Quel fascino eterno del gotico

Uscì la viglia del Natale del 1764 e cambiò radicalmente la letteratura dell’epoca e quella a seguire: Il castello di Otranto, di Horace Walpole, fu il primo romanzo gotico e il suo successo definì i canoni di questo particolare genere che ebbe una notevole influenza sulla letteratura del periodo, ma non solo. Richiami ai dettami presenti in quel libro sono infatti arrivati sino ai nostri attraverso altri grandi scrittori, capaci, più o meno inconsapevolmente, di rileggere e reinterpretare le atmosfere di Walpole in svariati modi, mantenendo però sempre alcune costanti che fanno del romanzo gotico un genere a sé stante.

Capire la letteratura gotica

Per riuscire a capire cosa sia esattamente, ma soprattutto per avere alcune indicazioni pratiche su quali testi affrontare per conoscere al meglio la letteratura gotica, Fabio Camilletti, professore associato di Letteratura italiana all’Università inglese di Warwick, he redatto un’agile volume per la edizioni Odoya. Guida alla letteratura gotica infatti un libro estremamente utile per chiunque voglia avvicinarsi a questo genere letterario e scoprirne le origini, le influenze e i richiami a un’epoca, quella a cavallo tra Settecento e Ottocento, che rimase affascinata da questi romanzi così nuovi, ma dal sapore e dai richiami antichi, eco di un passato rivisto e rimaneggiato, ma sicuramente affascinante e coinvolgente.

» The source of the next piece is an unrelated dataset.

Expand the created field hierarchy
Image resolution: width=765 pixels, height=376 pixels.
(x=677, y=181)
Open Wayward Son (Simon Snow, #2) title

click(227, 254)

Sotto il termine “letteratura gotica” rientrano molti testi anche parecchio diversi tra di loro, come, ad esempio, la produzione di E.T.A. Hoffmann, il Melmoth errante di Charles Robert Maturin e anche Le 120 giornate di Sodoma del marchese Donatien Alphonse François de Sade, fino al celeberrimo Frankenstein di Mary Shelley. Come scrive l’autore nell’introduzione, però, tre sono le costanti che sembrano essere presenti in tutti (o quasi) i romanzi di questo genere: il paradosso, il gioco dell’impostura e la dimensione industriale. Nei sette capitoli che compongono il volume, Camilletti analizza, alla luce anche di queste caratteristiche, venti teti fondamentali della letteratura gotica, partendo, ovviamente, da Il castello di Otranto di Walpole.

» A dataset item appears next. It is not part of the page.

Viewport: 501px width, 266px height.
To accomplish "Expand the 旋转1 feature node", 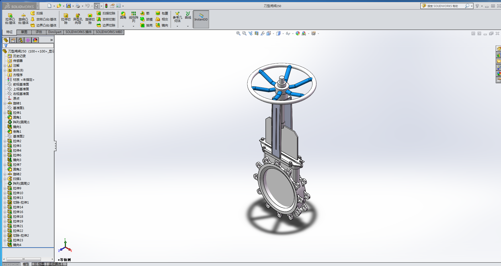I will click(x=5, y=103).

Attraverso una precisa descrizione della genesi e dello sviluppo dell’opera letteraria che di volta in volta va ad analizzare, l’autore allarga poi il discorso a tutte quelle tematiche che in qualche modo hanno influenzato o sono state influenzate dagli scrittori di questo genere: non solo castelli, quindi, ma anche vampiri, sepolture premature, cadaveri e ancora illusioni, fantasmagoria, pseudo streghe e mesmerizzatori. Un caleidoscopico insieme di luoghi immaginari, epoche del passato e personaggi incredibili che rivivono nei venti testi che l’autore ha selezionato proprio per dare le nozioni base a chi volesse avvicinarsi a questo genere letterario e scoprirne le inquietanti e affascinanti caratteristiche.

Grazie a una grafica davvero ben realizzata a all’uso sapiente delle immagini, Guida alla letteratura gotica di Fabio Camilletti assolve appieno il suo compito, quello cioè di fornire l’abc per un futuro approfondimento a tutti i curiosi del genere. In realtà anche chi ha già un’ottima conoscenza del settore può trovare nelle oltre 250 pagine del volume curiosità e aneddoti di indubbio interesse grazie alla precisione e alla ricchezza con cui Camilletti racconta, con uno stile assolutamente coinvolgente, tutto ciò che gravita attorno a questi venti capisaldi della letteratura gotica.